I've also found out that we often make assumptions that are not really true in the real world - open source programmers and small developers don't have access to millions of people using the software to know how they think so just assuming they won't use or that they'll learn not to use UTF-8 is bad and won't work in reality.

Gavino · 25th July 2010, 19:04

Quote:

Originally Posted by krieger2005

What part of the Script use Characters above the 127 Bounds (and not in comments)?

String literals, of course.
Especially (but not limited to) filenames - which is what I thought was the main point of this thread (or at least the starting point).

krieger2005 · 25th July 2010, 19:38

Quote:

Originally Posted by Gavino

String literals, of course.
Especially (but not limited to) filenames - which is what I thought was the main point of this thread (or at least the starting point).

Exactly - Main Point of this thread are Filenames. But who use a script with a filename multiple times? I for myself write for every Movie another script. So how many people use such scripts out there (PS: I forgot Filenames in Imports... okey)?

This is the reason why i asked if it is really usefull to be backward compatible.

The reason why i suggest UTF8 was (i does not know the internals of Avisynth), that i thought, that avisynth serve the Data of the script to the Plugins after it has parsed it. So the main point is: how to should save avisynth the data internally in the parsing step? Support two formats and supporting two interfaces is one possiblity. But why should one do this?

The Benefit of UTF8 is, that it is represented character by a bytestream. So, every old Plugin can be still used with the old interface without a recompile (no wchar, no int for UTF16 character, simply char*).

But maybe i misunderstood the point how avisynth works internally.

kemuri-_9 · 25th July 2010, 20:16

Quote:

Originally Posted by mariush

kemuri - you could also use an environment variable for that, I think.
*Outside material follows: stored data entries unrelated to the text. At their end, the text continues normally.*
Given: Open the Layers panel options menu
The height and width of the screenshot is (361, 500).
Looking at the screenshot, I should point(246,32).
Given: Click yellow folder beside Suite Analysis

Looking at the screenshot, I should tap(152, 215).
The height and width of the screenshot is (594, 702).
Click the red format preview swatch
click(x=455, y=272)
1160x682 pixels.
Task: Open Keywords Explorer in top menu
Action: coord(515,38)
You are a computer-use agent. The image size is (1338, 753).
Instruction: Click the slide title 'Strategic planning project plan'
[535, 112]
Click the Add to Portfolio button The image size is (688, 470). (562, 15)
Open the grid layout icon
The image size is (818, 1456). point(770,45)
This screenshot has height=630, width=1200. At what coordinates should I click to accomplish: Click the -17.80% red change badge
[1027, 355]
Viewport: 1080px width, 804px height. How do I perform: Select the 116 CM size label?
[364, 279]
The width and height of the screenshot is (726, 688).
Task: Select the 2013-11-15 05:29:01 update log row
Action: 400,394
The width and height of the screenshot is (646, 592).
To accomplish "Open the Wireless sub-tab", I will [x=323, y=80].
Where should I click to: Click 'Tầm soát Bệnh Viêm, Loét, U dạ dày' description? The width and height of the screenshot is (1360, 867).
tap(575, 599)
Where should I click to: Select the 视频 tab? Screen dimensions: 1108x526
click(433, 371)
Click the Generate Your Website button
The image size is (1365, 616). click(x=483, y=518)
no, that's asking to get shot with a handgun:
a user could have happened to set the environment variable to 'true' and then they use a program that isn't up-to-date in this regard expecting to use ASCII strings as things stand now.
But due to the environment variable, avisynth will be expecting UTF8 strings.
this would very likely cause unpredictable results and possibly even crashes.

don't even say 'use the registry' either, that's asking to get blasted with a shotgun.

If this route is actually taken, Import() would be required to do something like
1) backup the current value of the variable, whatever it is.
2) read in the file, detecting the encoding as necessary
3) set the variable to be false for the normal ASCII files, otherwise set to true and use UTF-16 -> UTF-8 conversion before passing to Eval(), if necessary.
4) restore the backed-up variable.

doing this with environment variables is ugly especially since they are string values.
the registry is unusable as it can break when multiple instances of avisynth are being used simultaneously.

this is why i proposed to just keep this handling localized within avisynth.

Gavino · 25th July 2010, 20:26

Quote:

Originally Posted by krieger2005

But who use a script with a filename multiple times? I for myself write for every Movie another script.

I get your point, but the non-ASCII characters could be in a folder name that is used for many movies. Or (as you say) in an Import of common script code. Also, I have many scripts that I use over and over again for playing (eg a specific combination of clips) rather than encoding.

Quote:

The reason why i suggest UTF8 was (i does not know the internals of Avisynth), that i thought, that avisynth serve the Data of the script to the Plugins after it has parsed it.

That's correct (assuming by 'data' you mean the parameters passed to the plugin function).

Quote:

The Benefit of UTF8 is, that it is represented character by a bytestream. So, every old Plugin can be still used with the old interface without a recompile (no wchar, no int for UTF16 character, simply char*).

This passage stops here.